Fog over Jersey City
Thursday, October 30, 2014
The fog haunts this early morning like a dark stranger, sticking its fingers into the cracks of the rising day, fiddling with this or that, before moving away. I wake to the feeling that I am not yet awake, and cant get my eyes to focus on anything, but those things nearest to me, my fingers fumbling to make coffee and to find my keys.
Every morning is a panic, even when there is no reason the tick of clock, the struggle to loosen joints and find some level of consciousness. But on mornings like this, when there is fog inside me and out, I struggle most, trying to find that point where everything meets, and I can lay hold of reality needing the crisp bite of coming cold to make it all feel real.
And yet, I want the fog to linger, to keep everything from becoming too vivid and too real, the starkness of a change of season when mystery ceases and we must come nose to nose with the inevitable, hearing the rise of voices of those long gone, hearing the thump of feet of those that come behind us, calling up the old Dylan song about not blocking up the doorway or else getting run over.
The fog hides all that, disguising the landscape, blocking out the huge towers that rise up like tombstones over this city I live in, markers that signify a new reality into which people like me do not fit the shape of things to come as haunting as any dream monsters, the new mentality that does not have a place for me.

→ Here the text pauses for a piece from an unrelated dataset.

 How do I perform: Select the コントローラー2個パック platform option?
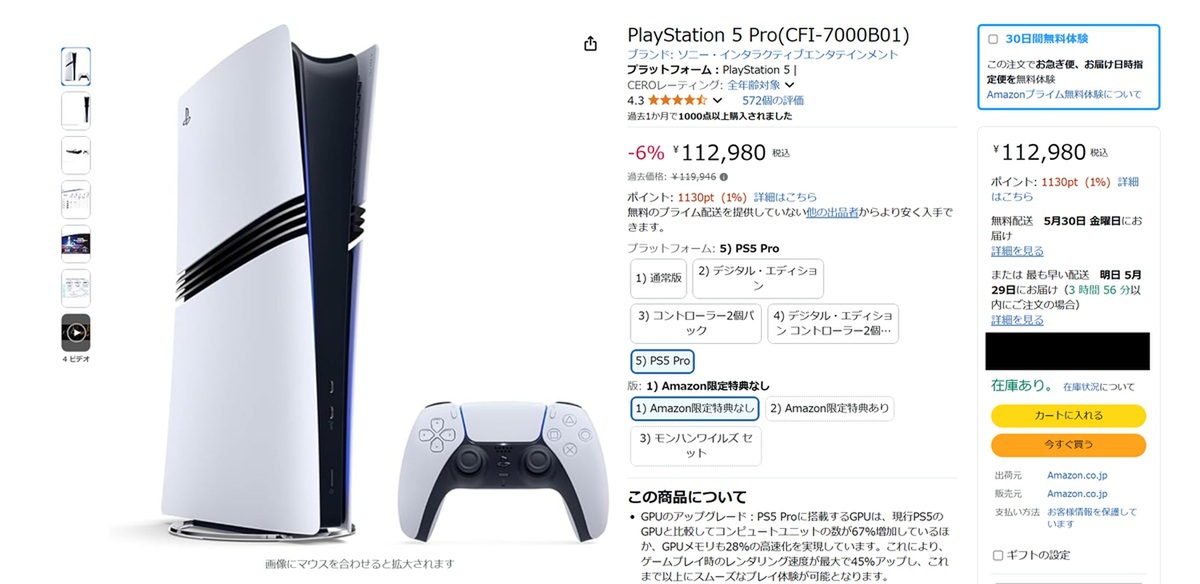[x=696, y=322]
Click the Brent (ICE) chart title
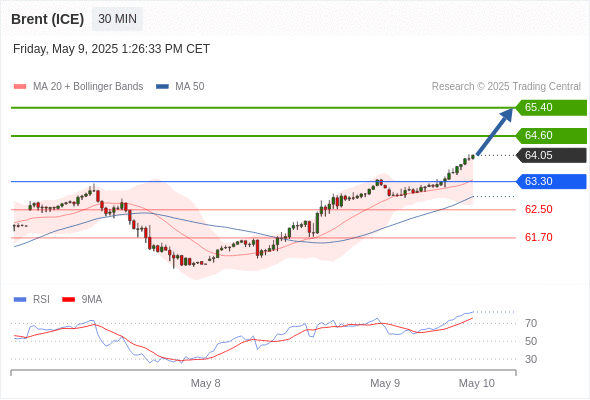Viewport: 590px width, 400px height. coord(47,19)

We live in a new era none of us expected to see, and one that have transformed the world as much as we did when we rose up so many years ago, and as we shoved aside our fathers, our sons shove us aside, reaching for something we could not grasp, and will likely they will not grasp either illusions that even stark winter daylight can not make clear to us, and so I prefer the illusions of the fog where anything is still possible, where spirits of past, present and future mingle together, haunting but not so haunted as to abandon hope.